Stored records:
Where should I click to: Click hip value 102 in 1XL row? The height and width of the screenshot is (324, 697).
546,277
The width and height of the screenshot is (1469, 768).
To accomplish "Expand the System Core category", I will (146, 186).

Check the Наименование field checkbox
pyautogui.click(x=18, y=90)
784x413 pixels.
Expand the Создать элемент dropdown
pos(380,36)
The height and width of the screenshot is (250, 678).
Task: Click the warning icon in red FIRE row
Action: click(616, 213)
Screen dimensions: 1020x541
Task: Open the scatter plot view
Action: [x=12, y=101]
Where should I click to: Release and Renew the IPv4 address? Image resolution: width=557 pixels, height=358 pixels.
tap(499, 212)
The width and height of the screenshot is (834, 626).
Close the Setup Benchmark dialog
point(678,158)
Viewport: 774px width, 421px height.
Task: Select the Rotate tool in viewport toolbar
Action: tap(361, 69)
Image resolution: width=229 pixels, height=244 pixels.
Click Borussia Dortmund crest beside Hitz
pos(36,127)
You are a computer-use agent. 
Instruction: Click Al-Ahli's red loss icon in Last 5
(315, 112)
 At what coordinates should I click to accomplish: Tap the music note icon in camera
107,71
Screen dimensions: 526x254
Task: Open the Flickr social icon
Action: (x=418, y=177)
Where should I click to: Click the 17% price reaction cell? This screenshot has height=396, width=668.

INSTRUCTIONS TO FOLLOW — For this exercise, repeat the data above exactly.

RESPONSE —
Where should I click to: Click hip value 102 in 1XL row? The height and width of the screenshot is (324, 697).
546,277
The width and height of the screenshot is (1469, 768).
To accomplish "Expand the System Core category", I will (146, 186).

Check the Наименование field checkbox
pyautogui.click(x=18, y=90)
784x413 pixels.
Expand the Создать элемент dropdown
pos(380,36)
The height and width of the screenshot is (250, 678).
Task: Click the warning icon in red FIRE row
Action: click(616, 213)
Screen dimensions: 1020x541
Task: Open the scatter plot view
Action: [x=12, y=101]
Where should I click to: Release and Renew the IPv4 address? Image resolution: width=557 pixels, height=358 pixels.
tap(499, 212)
The width and height of the screenshot is (834, 626).
Close the Setup Benchmark dialog
point(678,158)
Viewport: 774px width, 421px height.
Task: Select the Rotate tool in viewport toolbar
Action: tap(361, 69)
Image resolution: width=229 pixels, height=244 pixels.
Click Borussia Dortmund crest beside Hitz
pos(36,127)
You are a computer-use agent. 
Instruction: Click Al-Ahli's red loss icon in Last 5
(315, 112)
 At what coordinates should I click to accomplish: Tap the music note icon in camera
107,71
Screen dimensions: 526x254
Task: Open the Flickr social icon
Action: (x=418, y=177)
Where should I click to: Click the 17% price reaction cell? This screenshot has height=396, width=668.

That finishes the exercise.